Best filesystem choices for NFS storing VMware disk images

Solution 1:

I'd really recommend you take a look at ZFS, but to get decent performance, you're going to need to pick up a dedicated device as a ZFS Intent Log (ZIL). Basically this is a small device (a few GB) that can write extremely fast (20-100K IOPS) which lets ZFS immediately confirm that writes have been synced to storage, but wait up to 30secs to actually commit the writes to the hard disks in your pool. In the event of crash/outage any uncommitted transaction in the ZIL are replayed upon mount. As a result, in addition to a UPS you may want a drive with an internal power supply/super-capacitor so that any pending IOs make it to permanent storage in the event of a power loss. If you opt against a dedicated ZIL device, writes can can have high latency leading to all sorts of problems. Assuming you're not interested in Sun's 18GB write optimized SSD "Logzilla" at ~$8200, some cheaper alternatives exist:

  • DDRDrive X1 - 4GB DDR2 + 4GB SLC Flash in a PCIe x1 card designed explicitly for ZIL use. Writes go to RAM; in the event of power loss, it syncs RAM to NAND in <60sec powered by a supercapacitor. (50k-300k IOPS; $2000 Direct, $1500 for .edu)
  • Intel X25-E 32GB 2.5inch SSD (SLC, but no super cap, 3300 write IOPS); [$390 @ Amazon][11]
  • OCZ Vertex 2 Pro 40GB 2.5inch SSD (supercap, but MLC, 20k-50k write IOPS); $435 @ Amazon.

Once you've got OpenSolaris/Nexenta + ZFS setup there are quite a few ways to move blocks between your OpenSolaris and ESX boxen; what's right for you heavily depends on your existing infrastructure (L3 switches, Fibre cards) and your priorities (redundancy, latency, speed, cost). But since you don't need specialized licenses to unlock iSCSI/FC/NFS functionality you can evaluate anything you've got hardware for and pick your favorite:

  • iSCSI Targets (CPU overhead; no TOE support in OpenSolaris)
  • Fibre Channel Targets (Fibre Cards ain't cheap)
  • NFS (VMWare + NFS can be finicky, limited to 32 mounts)

If you can't spend $500 for evaluation, test with and without ZIL disabled to see if the ZIL is a bottleneck. (It probably is). Don't do this in production. Don't mess with ZFS deduplication just yet unless you also have lots of ram and an SSD for L2ARC. It's definitely nice once you get it setup, but you definitely try to do some NFS Tuning before playing with dedup.
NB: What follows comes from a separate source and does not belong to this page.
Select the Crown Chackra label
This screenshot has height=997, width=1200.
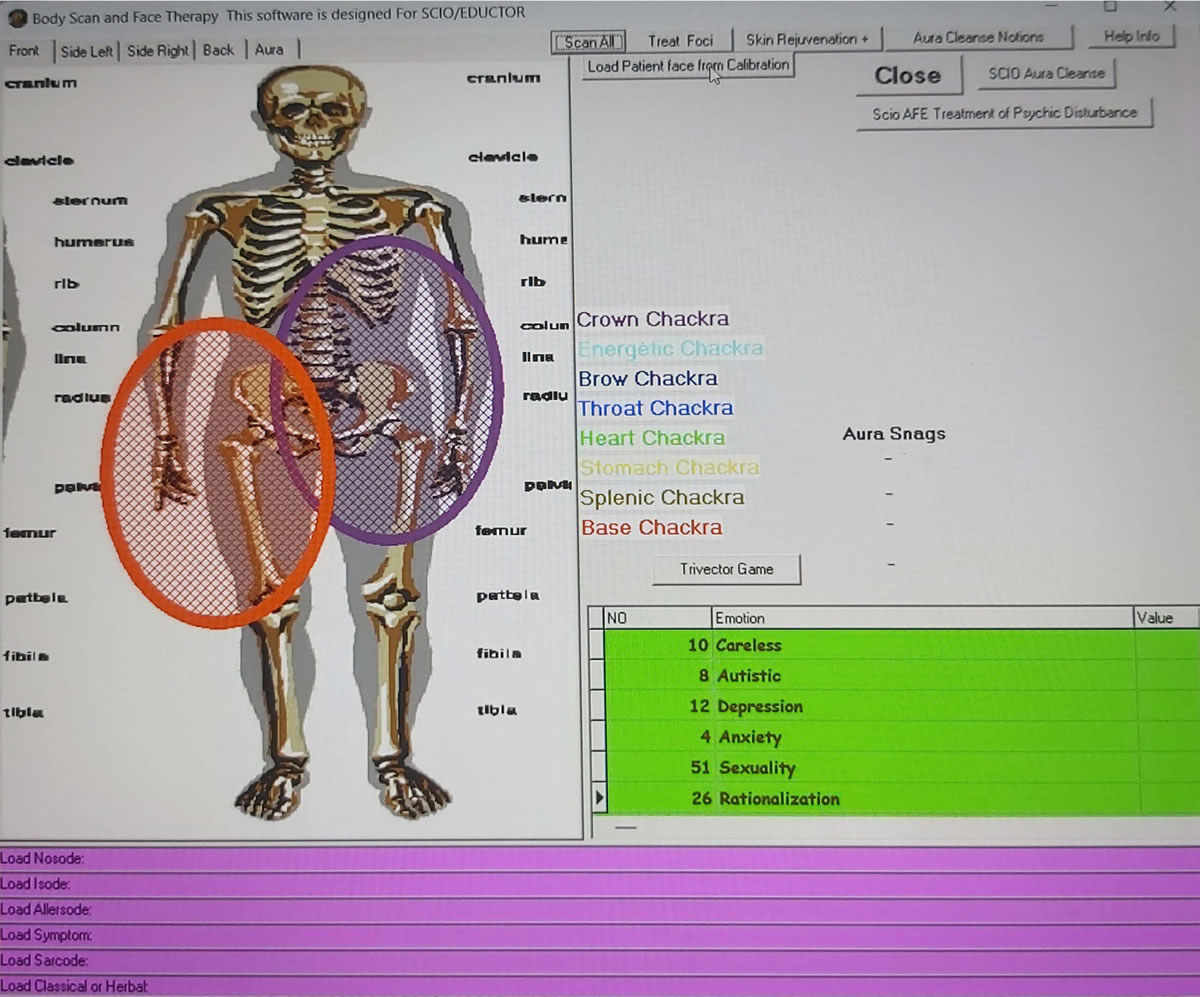652,320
Once you get it saturating a 1-2 Gb links there are growth opportunities in 8gb FC, 10gigE and infiniband, but each require a significant investment even for evaluation.

Solution 2:

I wouldn't do exactly this. In my experience, Linux (specifically CentOS 3/4/5) is a generally poor choice for a NFS server. I have had several and found that under load, latency and throughput tend to drop for reasons we could never quite get our heads around.

In our cases, we were comparing back-to-back Linux's performance to Solaris (on Ultra-SPARC) and NetApp; both of which returned results in terms of apples-to-apples performance and in nebulous terms of "engineers not complaining nearly as much about latency when the server was under load". There were multiple attempts to tune the Linux NFS server; both the NetApps and Solaris systems ran as-is out of the box. And since both the Solaris and NetApp systems involved were older, the Linux servers could be argued to have had every advantage and still failed to be convincing.

If you have the time, it would be a worth while experiment to set up the same hardware with OpenSolaris (now that Solaris is effectively too expensive to use), Linux, and perhaps a BSD variant or two, and race them. If you can come up with some performance metrics (disk I/O counts in a VM hosted off the store, for example) it might make for an interesting white paper or internet article. (If you have the time.)

Regarding NFS in general, the NetApp people told me several times that their benchmarks showed NFS only had a cost 5 to 10% in performance for VMs -- and if your application was sensitive enough that this was a problem, you shouldn't be virtualizing it in the first place.

But I should confess that after all that time and tears, our non-local production VM stores are all fed by iSCSI, mostly from NetApp.

Solution 3:

We're using OpenSolaris 2009/06 with a RAID 10 ZFS config to provide NFS to our VMWare ESXi server. It works fairly well for our needs so far. We are using SATA Raid type drives (Seagate ES.2 1TB drives). We still have some tuning to do however.

Solution 4:

I am a big fan of NFS datastores for VMware, NetApp has an excellent implementation.

TR-3808 compares the scaling of NetApp FC, iSCSI, and NFS connected shared datastores, which is an excellent read.